TASK INSTRUCTIONS → Reproduce each of the following records verbatim, including every line.

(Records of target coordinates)
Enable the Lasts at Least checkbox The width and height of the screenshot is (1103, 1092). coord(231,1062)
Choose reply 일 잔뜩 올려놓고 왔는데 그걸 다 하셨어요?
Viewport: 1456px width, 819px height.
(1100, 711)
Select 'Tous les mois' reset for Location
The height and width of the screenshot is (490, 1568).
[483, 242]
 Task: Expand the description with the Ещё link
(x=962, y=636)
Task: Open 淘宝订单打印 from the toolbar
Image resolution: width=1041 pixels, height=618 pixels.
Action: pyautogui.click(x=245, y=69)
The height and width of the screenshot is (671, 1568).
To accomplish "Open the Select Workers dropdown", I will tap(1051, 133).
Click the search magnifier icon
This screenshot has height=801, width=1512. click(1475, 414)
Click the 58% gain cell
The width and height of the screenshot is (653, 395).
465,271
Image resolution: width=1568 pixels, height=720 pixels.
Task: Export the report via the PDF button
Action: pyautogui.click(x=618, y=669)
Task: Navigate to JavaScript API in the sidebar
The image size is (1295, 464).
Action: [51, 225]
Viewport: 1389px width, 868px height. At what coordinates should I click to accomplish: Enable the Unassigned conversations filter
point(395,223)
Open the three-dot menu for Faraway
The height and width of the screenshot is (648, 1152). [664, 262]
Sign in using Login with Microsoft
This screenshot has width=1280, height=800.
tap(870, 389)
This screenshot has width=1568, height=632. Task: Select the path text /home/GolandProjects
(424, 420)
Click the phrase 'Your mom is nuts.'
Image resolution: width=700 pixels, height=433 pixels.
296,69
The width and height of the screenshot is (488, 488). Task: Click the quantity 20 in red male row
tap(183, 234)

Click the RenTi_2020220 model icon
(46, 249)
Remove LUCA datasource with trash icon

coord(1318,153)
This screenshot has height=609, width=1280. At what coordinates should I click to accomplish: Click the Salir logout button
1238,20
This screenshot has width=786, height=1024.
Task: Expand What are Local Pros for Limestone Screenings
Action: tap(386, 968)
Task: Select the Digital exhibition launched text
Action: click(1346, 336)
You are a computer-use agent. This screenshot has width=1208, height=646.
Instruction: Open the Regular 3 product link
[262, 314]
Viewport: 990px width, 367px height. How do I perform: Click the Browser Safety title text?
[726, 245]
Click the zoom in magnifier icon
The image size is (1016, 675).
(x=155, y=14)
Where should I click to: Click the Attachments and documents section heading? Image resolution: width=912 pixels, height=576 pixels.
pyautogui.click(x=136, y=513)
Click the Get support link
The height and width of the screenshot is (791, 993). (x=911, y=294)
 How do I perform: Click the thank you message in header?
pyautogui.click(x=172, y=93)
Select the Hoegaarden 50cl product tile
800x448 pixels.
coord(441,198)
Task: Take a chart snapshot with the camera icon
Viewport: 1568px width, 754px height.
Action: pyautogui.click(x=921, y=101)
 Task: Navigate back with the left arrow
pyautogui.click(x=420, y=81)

RESULT OF THE TASK →
Enable the Lasts at Least checkbox The width and height of the screenshot is (1103, 1092). coord(231,1062)
Choose reply 일 잔뜩 올려놓고 왔는데 그걸 다 하셨어요?
Viewport: 1456px width, 819px height.
(1100, 711)
Select 'Tous les mois' reset for Location
The height and width of the screenshot is (490, 1568).
[483, 242]
 Task: Expand the description with the Ещё link
(x=962, y=636)
Task: Open 淘宝订单打印 from the toolbar
Image resolution: width=1041 pixels, height=618 pixels.
Action: pyautogui.click(x=245, y=69)
The height and width of the screenshot is (671, 1568).
To accomplish "Open the Select Workers dropdown", I will tap(1051, 133).
Click the search magnifier icon
This screenshot has height=801, width=1512. click(1475, 414)
Click the 58% gain cell
The width and height of the screenshot is (653, 395).
465,271
Image resolution: width=1568 pixels, height=720 pixels.
Task: Export the report via the PDF button
Action: pyautogui.click(x=618, y=669)
Task: Navigate to JavaScript API in the sidebar
The image size is (1295, 464).
Action: [51, 225]
Viewport: 1389px width, 868px height. At what coordinates should I click to accomplish: Enable the Unassigned conversations filter
point(395,223)
Open the three-dot menu for Faraway
The height and width of the screenshot is (648, 1152). [664, 262]
Sign in using Login with Microsoft
This screenshot has width=1280, height=800.
tap(870, 389)
This screenshot has width=1568, height=632. Task: Select the path text /home/GolandProjects
(424, 420)
Click the phrase 'Your mom is nuts.'
Image resolution: width=700 pixels, height=433 pixels.
296,69
The width and height of the screenshot is (488, 488). Task: Click the quantity 20 in red male row
tap(183, 234)

Click the RenTi_2020220 model icon
(46, 249)
Remove LUCA datasource with trash icon

coord(1318,153)
This screenshot has height=609, width=1280. At what coordinates should I click to accomplish: Click the Salir logout button
1238,20
This screenshot has width=786, height=1024.
Task: Expand What are Local Pros for Limestone Screenings
Action: tap(386, 968)
Task: Select the Digital exhibition launched text
Action: click(1346, 336)
You are a computer-use agent. This screenshot has width=1208, height=646.
Instruction: Open the Regular 3 product link
[262, 314]
Viewport: 990px width, 367px height. How do I perform: Click the Browser Safety title text?
[726, 245]
Click the zoom in magnifier icon
The image size is (1016, 675).
(x=155, y=14)
Where should I click to: Click the Attachments and documents section heading? Image resolution: width=912 pixels, height=576 pixels.
pyautogui.click(x=136, y=513)
Click the Get support link
The height and width of the screenshot is (791, 993). (x=911, y=294)
 How do I perform: Click the thank you message in header?
pyautogui.click(x=172, y=93)
Select the Hoegaarden 50cl product tile
800x448 pixels.
coord(441,198)
Task: Take a chart snapshot with the camera icon
Viewport: 1568px width, 754px height.
Action: pyautogui.click(x=921, y=101)
 Task: Navigate back with the left arrow
pyautogui.click(x=420, y=81)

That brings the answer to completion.